_Task requirements_
What lines of the material below include the string "resolution"? Copy all of them.

_Exercise material_
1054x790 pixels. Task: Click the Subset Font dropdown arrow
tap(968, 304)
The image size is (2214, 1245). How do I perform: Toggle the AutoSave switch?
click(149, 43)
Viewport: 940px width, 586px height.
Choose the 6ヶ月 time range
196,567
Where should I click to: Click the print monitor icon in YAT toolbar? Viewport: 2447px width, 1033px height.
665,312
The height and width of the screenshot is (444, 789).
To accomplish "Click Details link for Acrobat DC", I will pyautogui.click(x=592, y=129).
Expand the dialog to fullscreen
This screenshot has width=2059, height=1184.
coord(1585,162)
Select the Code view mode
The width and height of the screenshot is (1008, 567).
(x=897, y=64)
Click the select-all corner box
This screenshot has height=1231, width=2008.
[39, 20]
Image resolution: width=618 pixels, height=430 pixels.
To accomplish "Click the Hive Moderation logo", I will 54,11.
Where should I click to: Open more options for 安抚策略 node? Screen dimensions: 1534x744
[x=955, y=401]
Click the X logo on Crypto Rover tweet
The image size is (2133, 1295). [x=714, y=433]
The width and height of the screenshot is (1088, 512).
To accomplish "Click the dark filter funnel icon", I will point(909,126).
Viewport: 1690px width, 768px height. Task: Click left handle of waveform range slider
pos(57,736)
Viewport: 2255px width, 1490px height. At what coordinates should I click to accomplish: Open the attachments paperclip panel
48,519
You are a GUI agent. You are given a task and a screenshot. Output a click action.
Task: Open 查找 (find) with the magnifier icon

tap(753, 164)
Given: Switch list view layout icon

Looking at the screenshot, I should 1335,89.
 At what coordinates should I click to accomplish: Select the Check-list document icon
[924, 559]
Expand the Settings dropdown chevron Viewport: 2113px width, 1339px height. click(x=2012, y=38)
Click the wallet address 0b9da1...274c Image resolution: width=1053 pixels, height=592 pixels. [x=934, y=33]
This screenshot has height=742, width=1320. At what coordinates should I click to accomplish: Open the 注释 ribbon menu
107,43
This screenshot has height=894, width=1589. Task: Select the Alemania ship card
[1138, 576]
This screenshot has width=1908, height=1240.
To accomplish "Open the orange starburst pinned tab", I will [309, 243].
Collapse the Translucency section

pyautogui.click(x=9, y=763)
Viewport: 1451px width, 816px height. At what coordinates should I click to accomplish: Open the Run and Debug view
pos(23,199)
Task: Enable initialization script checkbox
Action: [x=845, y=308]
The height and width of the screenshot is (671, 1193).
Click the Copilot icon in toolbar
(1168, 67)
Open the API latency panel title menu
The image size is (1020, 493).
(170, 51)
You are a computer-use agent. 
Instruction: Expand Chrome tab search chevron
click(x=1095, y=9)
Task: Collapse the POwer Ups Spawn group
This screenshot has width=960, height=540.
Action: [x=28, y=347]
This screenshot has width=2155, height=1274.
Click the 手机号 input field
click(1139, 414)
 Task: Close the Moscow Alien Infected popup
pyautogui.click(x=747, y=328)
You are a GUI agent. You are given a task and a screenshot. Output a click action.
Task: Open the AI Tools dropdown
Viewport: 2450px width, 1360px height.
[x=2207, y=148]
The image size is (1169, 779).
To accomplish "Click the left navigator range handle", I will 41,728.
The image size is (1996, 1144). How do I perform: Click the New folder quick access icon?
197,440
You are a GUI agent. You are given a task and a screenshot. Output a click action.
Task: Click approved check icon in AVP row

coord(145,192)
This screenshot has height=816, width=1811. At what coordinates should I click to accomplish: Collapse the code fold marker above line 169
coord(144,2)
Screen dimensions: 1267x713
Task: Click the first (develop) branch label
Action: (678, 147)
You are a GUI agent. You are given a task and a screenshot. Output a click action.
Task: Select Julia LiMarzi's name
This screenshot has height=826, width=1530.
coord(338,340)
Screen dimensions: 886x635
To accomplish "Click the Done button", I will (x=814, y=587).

_Answer box_
Image resolution: width=618 pixels, height=430 pixels.
Click the wallet address 0b9da1...274c Image resolution: width=1053 pixels, height=592 pixels. [x=934, y=33]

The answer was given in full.